The Sick Persistence of Sweatshops

Sweatshops are a symbol of our failure to deal honestly with the ills of globalization.  It's time we get over our gee-whiz attitude view of the wonders of  globilization. Yes, it has many wonders, but they should not blind us to its enduring ills that are in desperate need of treatment.

Over the years, Human Rights for Workers has explored both the ills and the remedies. In fact, these writings of mine may be boring, even depressing, and may chase people away to more entertaining stuff.  But I think I'll keep on exploring, since the big media outlets have not been doing so in a serious manner.

The United States now has a timely opportunity to discuss major reforms  -- and, hopefully, to act on them -- because, at the end of June, the President's strong grip on U.S. trade and investment policy expires.  Far more is at stake than most people realize.  U.S. trade/investment policy has global repercussions -- it largely determines the shape of globalization, for good or ill.

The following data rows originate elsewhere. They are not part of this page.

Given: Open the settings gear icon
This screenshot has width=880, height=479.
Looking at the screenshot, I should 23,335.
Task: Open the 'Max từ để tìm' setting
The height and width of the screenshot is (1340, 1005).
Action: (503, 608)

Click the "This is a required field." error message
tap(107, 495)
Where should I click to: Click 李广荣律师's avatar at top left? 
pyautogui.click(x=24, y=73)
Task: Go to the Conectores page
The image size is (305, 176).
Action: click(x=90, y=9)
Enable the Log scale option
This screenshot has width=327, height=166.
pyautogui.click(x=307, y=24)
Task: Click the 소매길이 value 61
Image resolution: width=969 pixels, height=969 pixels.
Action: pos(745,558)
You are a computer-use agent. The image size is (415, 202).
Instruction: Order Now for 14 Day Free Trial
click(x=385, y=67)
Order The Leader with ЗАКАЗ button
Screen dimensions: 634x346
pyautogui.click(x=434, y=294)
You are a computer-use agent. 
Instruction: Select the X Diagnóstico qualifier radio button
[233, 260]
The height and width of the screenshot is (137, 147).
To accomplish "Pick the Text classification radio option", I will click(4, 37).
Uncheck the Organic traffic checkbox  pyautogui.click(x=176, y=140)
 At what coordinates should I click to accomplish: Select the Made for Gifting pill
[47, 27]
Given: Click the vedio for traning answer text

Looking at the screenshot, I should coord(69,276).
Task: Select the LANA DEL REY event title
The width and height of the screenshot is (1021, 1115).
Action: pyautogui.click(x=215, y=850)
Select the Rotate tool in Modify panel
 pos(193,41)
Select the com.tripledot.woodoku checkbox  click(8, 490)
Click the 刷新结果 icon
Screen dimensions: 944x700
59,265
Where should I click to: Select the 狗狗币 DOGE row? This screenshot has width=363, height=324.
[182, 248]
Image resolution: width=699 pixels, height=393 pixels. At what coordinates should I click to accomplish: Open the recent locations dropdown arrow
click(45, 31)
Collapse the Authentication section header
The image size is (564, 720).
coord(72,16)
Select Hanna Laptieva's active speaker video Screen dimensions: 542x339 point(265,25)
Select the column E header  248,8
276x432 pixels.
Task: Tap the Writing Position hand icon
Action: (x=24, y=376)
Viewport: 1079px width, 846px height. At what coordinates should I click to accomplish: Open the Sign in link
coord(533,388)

The administration would love to simply extend the "Trade Promotion Authority" legislation that Congress enacted by a narrow margin at three o'clock one morning in July 2002.  Reaching a decision on new trade/investment legislation that is fair will require a concentrated effort in early 2007.  Don't trust the Democratic Party's elite, who bear partial responsibility for how globalization has gone wrong.  Hopefully, some newcomers in the Senate, such as Jim Webb, Democrat of Virginia, will steer the Party, and the country, in a more promising direction.

In any case, as is evident from this issue, Human Rights for Workers will continue to harp on these issues, boring or not.


Milton Friedman's Myopic Legacy

Who are the 100 most influential Americans of all time? The Atlantic magazine posed that question to ten renowned American historians, and in its December issue publishes a ranking of the top 100 compiled from the historians' answers. Abraham Lincoln and George Washington are No. 1 and 2, Richard Nixon and Herman Melville No. 99 and 100.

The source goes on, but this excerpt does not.